Studio album by Octo Octa
- Released: March 24, 2017
- Genre: Deep house; chill-out; techno;
- Length: 58:48
- Label: HNYTRX
- Producer: Octo Octa; Jackie House;

Octo Octa chronology
| My Feelings Toward You (2017) | Where Are We Going? (2017) | Resonant Body (2019) |

Singles from Where Are We Going?
- "Move On (Let Go) (De-Stress Mix)" Released: February 17, 2018;

= Where Are We Going? =

Where Are We Going? is the fourth studio album of American house producer Maya Bouldry-Morrison, known by her stage name as Octo Octa. It was released in March 2017 by HNYTRX, a sub-imprint of queer label Honey Soundsystem. It is her first album to be released after publicly revealing in 2016 that she was transgender and contains a much more uplifting tone than the records she released before revealing her gender identity. While still following the classic house sound of her past releases, Bouldry-Morrison intended the LP to be a more "overt" statement than the "coded queer statement" of her previous album Between Two Selves (2013). The album was well received by critics and landed on the year-end lists of Crack Magazine, Mixmag, Noisey, and Resident Advisor.

==Background and concept==
In an interview for Resident Advisor published on February 3, 2016, Bouldry-Morrison came out as a trans woman and claimed she was planning to start producing an album conceptually about her transitioning process. She wrote Where Are We Going? in 2016 shortly after doing the interview. She cites the records of DJ Sprinkles such as Routes Not Roots (2006) and Midtown 120 Blues (2008) as inspiration to make the record: "Being trans, seeing art that's publicly being written by a trans producer meant a lot to me. I was happy to find work that was openly talking about it."
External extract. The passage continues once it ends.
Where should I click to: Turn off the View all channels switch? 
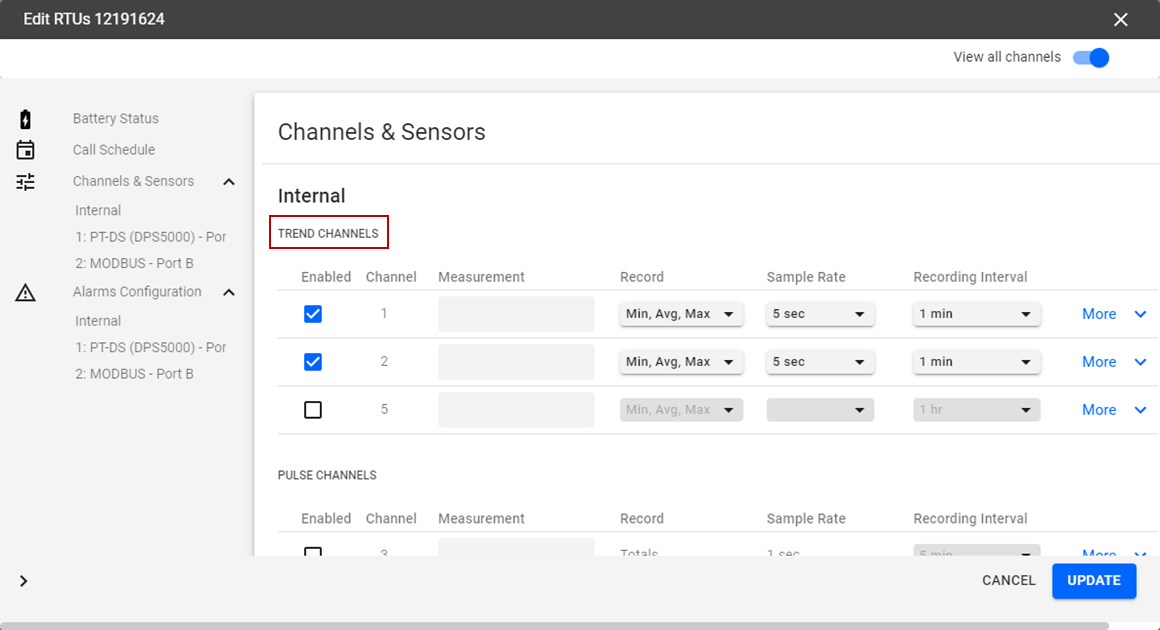point(1091,58)
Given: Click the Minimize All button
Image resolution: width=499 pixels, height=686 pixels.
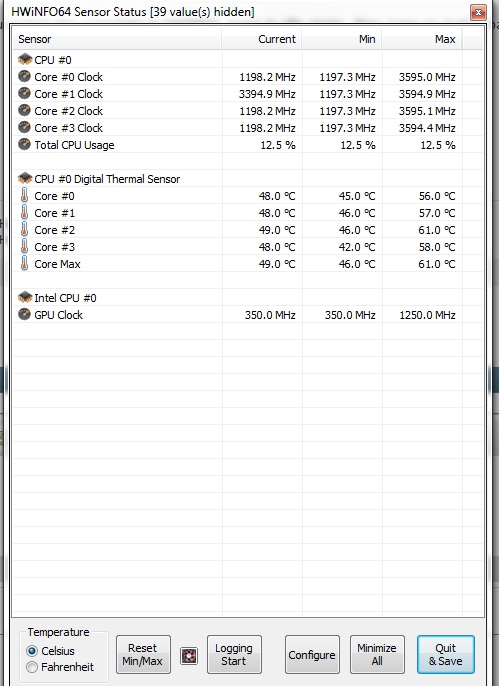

Feeling that Bouldry-Morrison's previous album, Between Two Selves (2013) was a "coded queer statement," she wanted to make Where Are We Going? a more "overt" statement about her sexuality. As such, she moved from 100% Silk to a queer label named Honey Soundsystem to work with Jackie House on the album: "I really wanted to do this record with an overtly queer label. That was super important to me. Also, Jackie just is really good at helping me realize what it should be and what we should be doing around it." House handled many duties regarding the LP, such as the mastering of the songs and the record's promotion.

==Composition==
Where Are We Going? continues Octo Octa's signature style of 1990s-inspired, Balearic-tinged piano-heavy chill-out house music. Differences from previous records include more complex compositions, less vocal samples, and a brighter tone: while her past releases contained uncertain feelings that reflected her worries regarding revealing her gender identity publicly, Where Are We Going? has an uplifting tone. However, it ends on a negative note with the second part of the title track. As she explained its meaning, "I’m good, overall, but I face a lot of unexpected interactions and emotions every day that I didn’t foresee before being out."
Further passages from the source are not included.